Swing Traders Stock Selection Strategy
- With few exceptions, the lower a stock price, the faster a stock can move. In investor psychology, a dollar is a dollar, but a $1 move in a $4 stock is a 25 percent gain, whereas a $1 move in a $100 stock is only a 1 percent gain. Ideal swing trade candidates fall into the $4 to $40 range.
- Strong fundamentals, such as sales and earnings growth, often propel stocks to new highs and help them sustain their advances.
- Fundamental analysis helps swing traders select the best stocks to buy. Technical analysis helps them determine the best time to buy those stocks. Timing is very important in swing trading for maximizing profit and minimizing "downtime." Stocks do not move up in a straight line. Their advance often resembles a staircase, where periods of rapid advances are followed by periods of basing, or consolidation. The key is to capture the bulk of an advance while waiting out periods of consolidation. Swing traders use chart patterns to help them determine when a stock is at the beginning of a new advance and when it is topping out and going into another period of consolidation.

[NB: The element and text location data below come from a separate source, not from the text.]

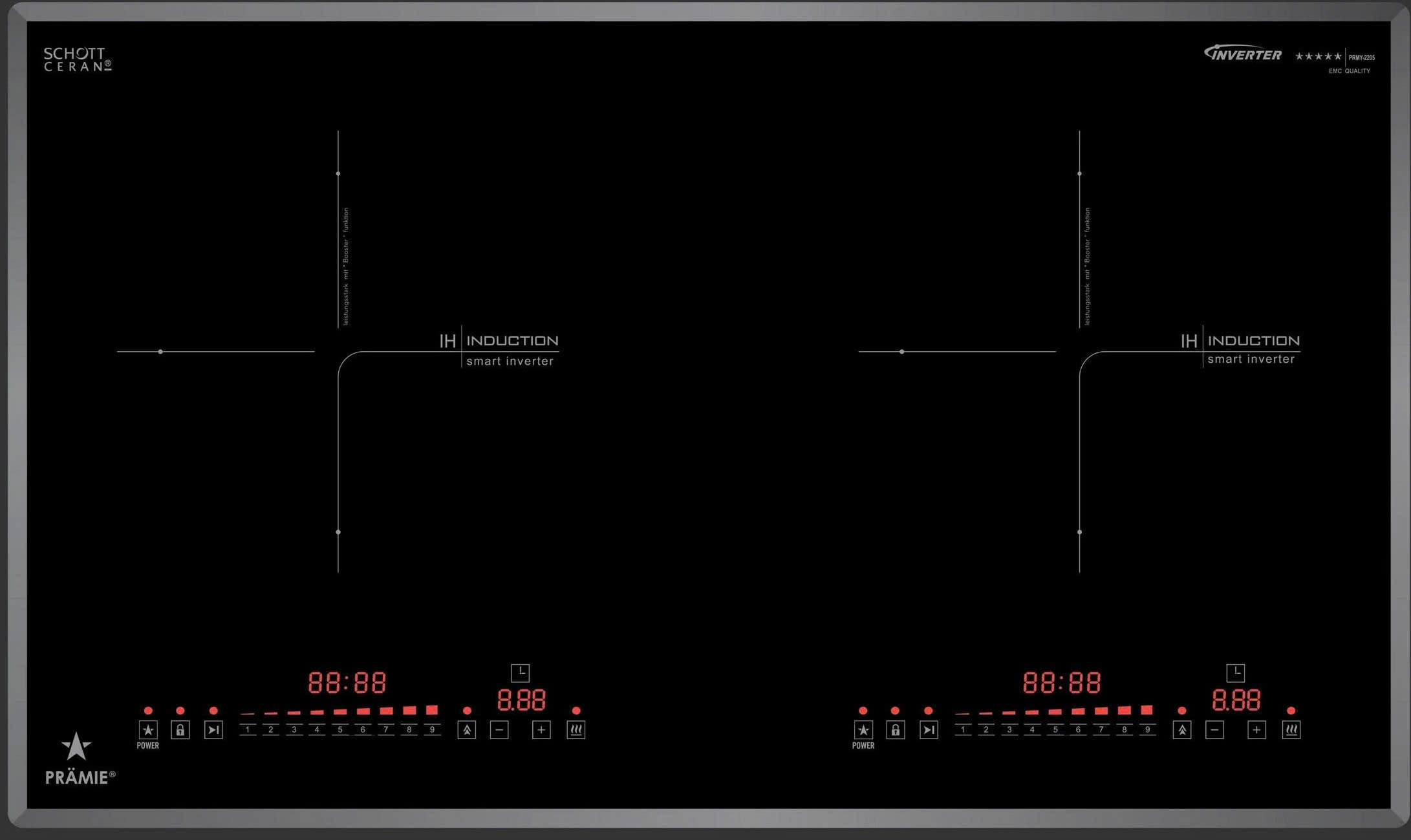Toggle the right zone child lock
This screenshot has height=840, width=1411.
(895, 730)
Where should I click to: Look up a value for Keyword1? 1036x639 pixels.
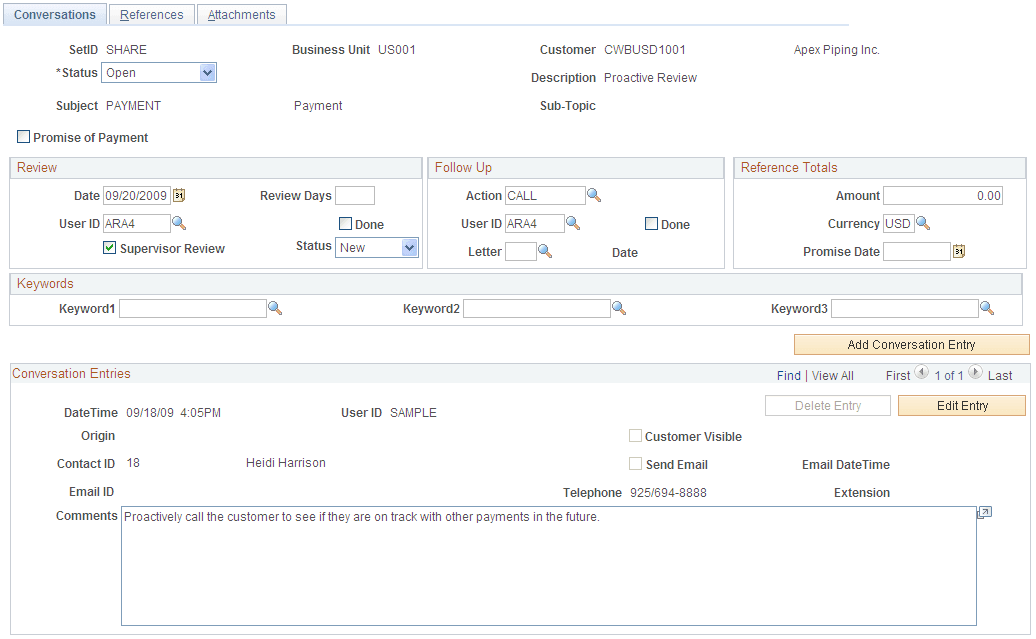click(x=275, y=308)
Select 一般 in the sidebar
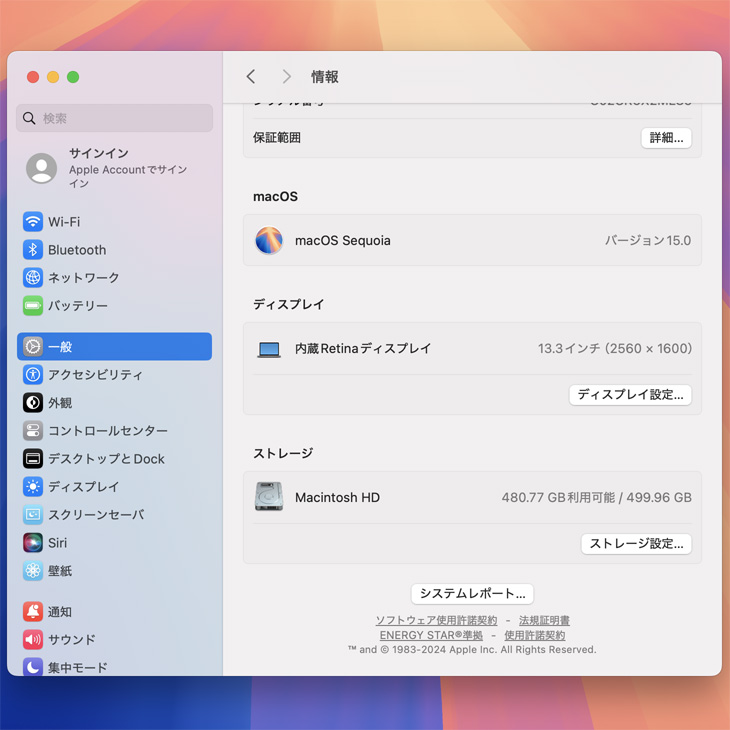This screenshot has height=730, width=730. (x=114, y=347)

- When a stock starts a trend (up or down), it tends to remain in that trend until something causes the trend to falter or reverse. Swing traders look for stocks that are beginning a new trend. Each trend differs in strength and duration, so the strategy is simply to stay with the trend for as long as it lasts.
- Leading stocks come from leading sectors. Even the strongest stocks may struggle if their sector is out of favor. On the other hand, even weak stocks advance when a sector they belong to is in favor. Swing traders limit their stock selection and purchases to the leading sectors.